BEGIN Provided data

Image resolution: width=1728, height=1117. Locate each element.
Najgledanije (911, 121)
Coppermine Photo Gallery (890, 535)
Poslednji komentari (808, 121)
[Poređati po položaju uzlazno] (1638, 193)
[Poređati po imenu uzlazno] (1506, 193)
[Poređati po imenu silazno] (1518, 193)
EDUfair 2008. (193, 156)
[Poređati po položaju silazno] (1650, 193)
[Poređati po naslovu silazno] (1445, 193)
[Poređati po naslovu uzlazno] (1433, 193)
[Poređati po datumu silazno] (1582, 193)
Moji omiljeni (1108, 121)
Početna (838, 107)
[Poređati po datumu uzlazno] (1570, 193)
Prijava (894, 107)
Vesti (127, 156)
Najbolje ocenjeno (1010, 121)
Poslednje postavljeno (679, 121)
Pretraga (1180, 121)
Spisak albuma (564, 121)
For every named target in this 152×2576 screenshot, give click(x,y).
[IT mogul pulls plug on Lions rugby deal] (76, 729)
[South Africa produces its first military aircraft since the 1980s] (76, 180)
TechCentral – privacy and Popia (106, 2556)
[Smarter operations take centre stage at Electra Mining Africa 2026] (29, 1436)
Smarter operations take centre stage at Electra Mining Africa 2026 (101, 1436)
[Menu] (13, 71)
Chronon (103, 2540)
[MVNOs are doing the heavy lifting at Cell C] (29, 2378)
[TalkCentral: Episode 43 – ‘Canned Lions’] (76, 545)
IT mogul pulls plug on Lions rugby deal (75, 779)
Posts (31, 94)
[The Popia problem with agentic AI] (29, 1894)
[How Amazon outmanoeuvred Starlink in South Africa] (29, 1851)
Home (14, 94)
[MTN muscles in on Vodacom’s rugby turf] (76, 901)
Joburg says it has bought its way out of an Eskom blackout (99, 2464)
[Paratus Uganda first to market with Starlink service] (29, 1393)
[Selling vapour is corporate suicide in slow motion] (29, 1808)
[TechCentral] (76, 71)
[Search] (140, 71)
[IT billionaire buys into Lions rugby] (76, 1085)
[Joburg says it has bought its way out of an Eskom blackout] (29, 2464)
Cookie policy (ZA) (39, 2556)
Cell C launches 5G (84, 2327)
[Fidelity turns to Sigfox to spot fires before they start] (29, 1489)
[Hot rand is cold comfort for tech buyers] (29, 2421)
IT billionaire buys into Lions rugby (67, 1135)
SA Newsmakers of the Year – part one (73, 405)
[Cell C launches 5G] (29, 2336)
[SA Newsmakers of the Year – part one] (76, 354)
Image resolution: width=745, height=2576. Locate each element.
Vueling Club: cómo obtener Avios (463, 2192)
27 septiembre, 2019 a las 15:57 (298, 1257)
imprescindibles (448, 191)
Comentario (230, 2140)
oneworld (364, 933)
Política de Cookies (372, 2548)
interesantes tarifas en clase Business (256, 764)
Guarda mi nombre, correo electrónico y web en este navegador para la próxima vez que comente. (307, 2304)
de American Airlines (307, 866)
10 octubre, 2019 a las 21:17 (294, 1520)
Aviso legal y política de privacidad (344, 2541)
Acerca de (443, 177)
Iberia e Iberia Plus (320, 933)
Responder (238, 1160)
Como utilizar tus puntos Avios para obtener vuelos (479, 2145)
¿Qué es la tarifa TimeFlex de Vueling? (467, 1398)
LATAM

END Provided data

:: Task goal ::
Print the data above again, with nothing altered and nothing left out.

:: Solution for this task ::
Image resolution: width=1728, height=1117. Locate each element.
Najgledanije (911, 121)
Coppermine Photo Gallery (890, 535)
Poslednji komentari (808, 121)
[Poređati po položaju uzlazno] (1638, 193)
[Poređati po imenu uzlazno] (1506, 193)
[Poređati po imenu silazno] (1518, 193)
EDUfair 2008. (193, 156)
[Poređati po položaju silazno] (1650, 193)
[Poređati po naslovu silazno] (1445, 193)
[Poređati po naslovu uzlazno] (1433, 193)
[Poređati po datumu silazno] (1582, 193)
Moji omiljeni (1108, 121)
Početna (838, 107)
[Poređati po datumu uzlazno] (1570, 193)
Prijava (894, 107)
Vesti (127, 156)
Najbolje ocenjeno (1010, 121)
Poslednje postavljeno (679, 121)
Pretraga (1180, 121)
Spisak albuma (564, 121)
For every named target in this 152×2576 screenshot, give click(x,y).
[IT mogul pulls plug on Lions rugby deal] (76, 729)
[South Africa produces its first military aircraft since the 1980s] (76, 180)
TechCentral – privacy and Popia (106, 2556)
[Smarter operations take centre stage at Electra Mining Africa 2026] (29, 1436)
Smarter operations take centre stage at Electra Mining Africa 2026 (101, 1436)
[Menu] (13, 71)
Chronon (103, 2540)
[MVNOs are doing the heavy lifting at Cell C] (29, 2378)
[TalkCentral: Episode 43 – ‘Canned Lions’] (76, 545)
IT mogul pulls plug on Lions rugby deal (75, 779)
Posts (31, 94)
[The Popia problem with agentic AI] (29, 1894)
[How Amazon outmanoeuvred Starlink in South Africa] (29, 1851)
Home (14, 94)
[MTN muscles in on Vodacom’s rugby turf] (76, 901)
Joburg says it has bought its way out of an Eskom blackout (99, 2464)
[Paratus Uganda first to market with Starlink service] (29, 1393)
[Selling vapour is corporate suicide in slow motion] (29, 1808)
[TechCentral] (76, 71)
[Search] (140, 71)
[IT billionaire buys into Lions rugby] (76, 1085)
[Joburg says it has bought its way out of an Eskom blackout] (29, 2464)
Cookie policy (ZA) (39, 2556)
Cell C launches 5G (84, 2327)
[Fidelity turns to Sigfox to spot fires before they start] (29, 1489)
[Hot rand is cold comfort for tech buyers] (29, 2421)
IT billionaire buys into Lions rugby (67, 1135)
SA Newsmakers of the Year – part one (73, 405)
[Cell C launches 5G] (29, 2336)
[SA Newsmakers of the Year – part one] (76, 354)
Image resolution: width=745, height=2576. Locate each element.
Vueling Club: cómo obtener Avios (463, 2192)
27 septiembre, 2019 a las 15:57 (298, 1257)
imprescindibles (448, 191)
Comentario (230, 2140)
oneworld (364, 933)
Política de Cookies (372, 2548)
interesantes tarifas en clase Business (256, 764)
Guarda mi nombre, correo electrónico y web en este navegador para la próxima vez que comente. (307, 2304)
de American Airlines (307, 866)
10 octubre, 2019 a las 21:17 (294, 1520)
Aviso legal y política de privacidad (344, 2541)
Acerca de (443, 177)
Iberia e Iberia Plus (320, 933)
Responder (238, 1160)
Como utilizar tus puntos Avios para obtener vuelos (479, 2145)
¿Qué es la tarifa TimeFlex de Vueling? (467, 1398)
LATAM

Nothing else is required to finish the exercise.